[[ Given text, beginning ]]

Go To a “Safe Harbor” Mental Health Clinician?
Think again. It’d be like going to the IRS and confiding your creative tax shelters and expecting them to be awed.
Clearly, it’s unsafe.
But in Delaware (and I’ve seen it in several other states), it’s perhaps even more dangerous as there is apparently a mandatory “physician impairment reporting” scheme. That’s right, you’re required to report someone whom you believe to be or even feasibly could be an impaired physician.
So sure, it's safe to get help. Just not safe if you actually have an illness that a therapist feels meets criteria for “impaired” or could even conceive of as being “potentially impairing.”
(Governor Carney and Delaware legislators - do you really believe that this is going to encourage physicians to get help? Deputizing the mental health profession and turning them into undercover state agents? I mean, really?! Because, if so, I think that one of us may be having a break with reality and I don't think it's me.)
Take a closer look at the Delaware bill creatively entitled "Promoting Physician Wellness by Erasing Stigma and Removing Barriers to Mental Health Treatment Act."
Right now, several of us at CPR are beginning to study these newer "safe harbor" laws that propose to enable docs to get mental health help supposedly free of the intense scrutiny of the board and PHP, a Siamese-twin Frankenstein monster that the state itself created.10
What we’ve seen is that they're poorly thought out and are thus very dangerous traps. I also question their statutory and constitutional legitimacy and thus their enforceability. In fact, I would argue that any mental health clinician who obeys this mandatory reporting scheme is in fundamental violation of their professional ethics and likely of various federal and state confidentiality laws and ought to be sued for such violations.
Therapists and Other Mental Health Counselors: Review Your Professional Codes of Ethics
You need to realize that you've been put in a no-win bind by the state: betray your professional ethics or risk losing your license for not reporting. Clearly it's untenable and you have no choice but to fight it through your professional association as it is turning you into a covert state agent and your field into an untrustable profession.

[[ Given text, end ]]
[[ Data provided, beginning ]]

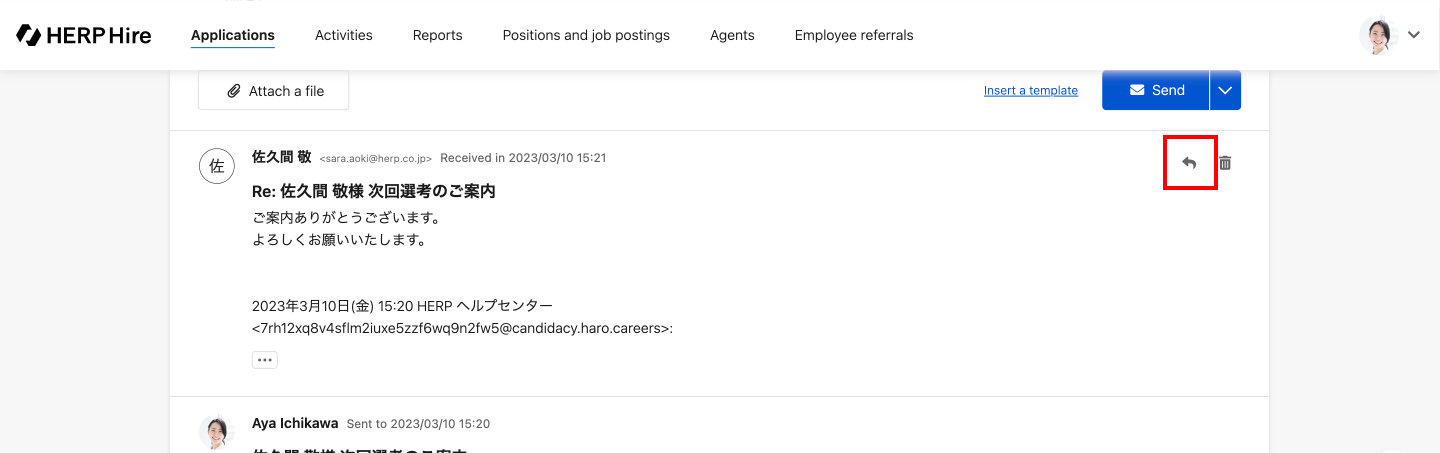Click Aya Ichikawa's message avatar
Screen dimensions: 1440x453
(216, 431)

[[ Data provided, end ]]

### Assigned task 1
Translate this sentence from the safe harbor excerpt into Spanish: "That's right, you're required to report someone whom you believe to be or even feasibly could be an impaired physician."
### Assigned task 2
Using the safe harbor excerpt, answer each question in a short line.
(a) Which state does the writer say has a mandatory "physician impairment reporting" scheme?
(b) What is the full title of that state's bill?
(c) Through what does the writer tell therapists they must fight the reporting requirement?
### Assigned task 3
Duplicate the part of the safe harbor excerpt from "(Governor Carney and" to "think it's me.)".

### Task result 1
Así es: usted está obligado a denunciar a alguien que crea que es, o que incluso podría plausiblemente ser, un médico con sus facultades mermadas.

### Task result 2
(a) Delaware.
(b) "Promoting Physician Wellness by Erasing Stigma and Removing Barriers to Mental Health Treatment Act."
(c) Through their professional association.

### Task result 3
(Governor Carney and Delaware legislators - do you really believe that this is going to encourage physicians to get help? Deputizing the mental health profession and turning them into undercover state agents? I mean, really?! Because, if so, I think that one of us may be having a break with reality and I don't think it's me.)